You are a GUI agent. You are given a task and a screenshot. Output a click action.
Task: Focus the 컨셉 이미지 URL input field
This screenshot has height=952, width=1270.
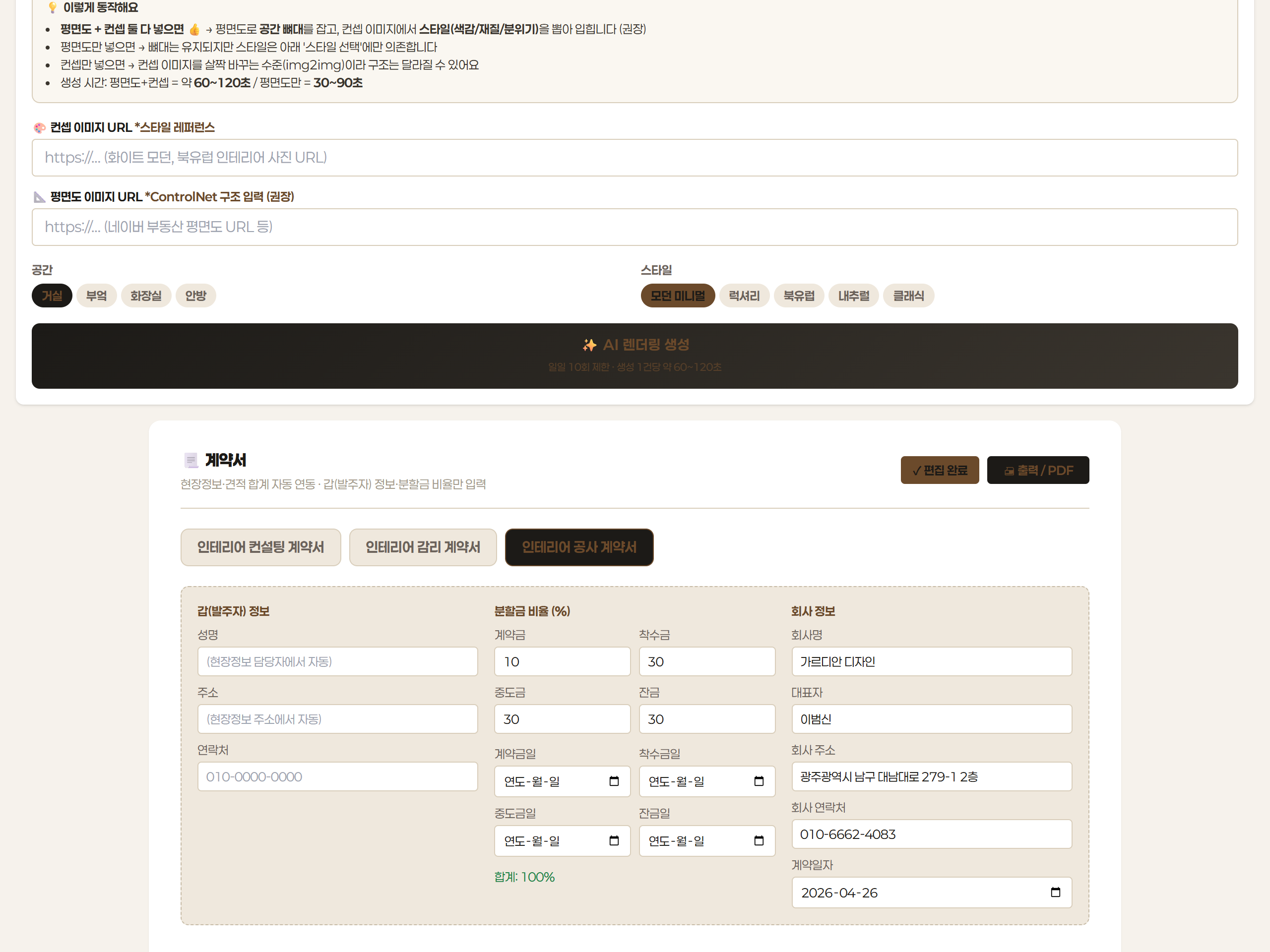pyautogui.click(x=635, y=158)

==

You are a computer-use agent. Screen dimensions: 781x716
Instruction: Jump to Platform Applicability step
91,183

- What the task asks -
Update the lines from the line with "You are a GUI" to the line with "pyautogui.click(x=635, y=158)" so that "screenshot" becomes "screen capture", keeping everything else the same. Leave the pictures out of your answer.

- Correct answer -
You are a GUI agent. You are given a task and a screen capture. Output a click action.
Task: Focus the 컨셉 이미지 URL input field
This screen capture has height=952, width=1270.
pyautogui.click(x=635, y=158)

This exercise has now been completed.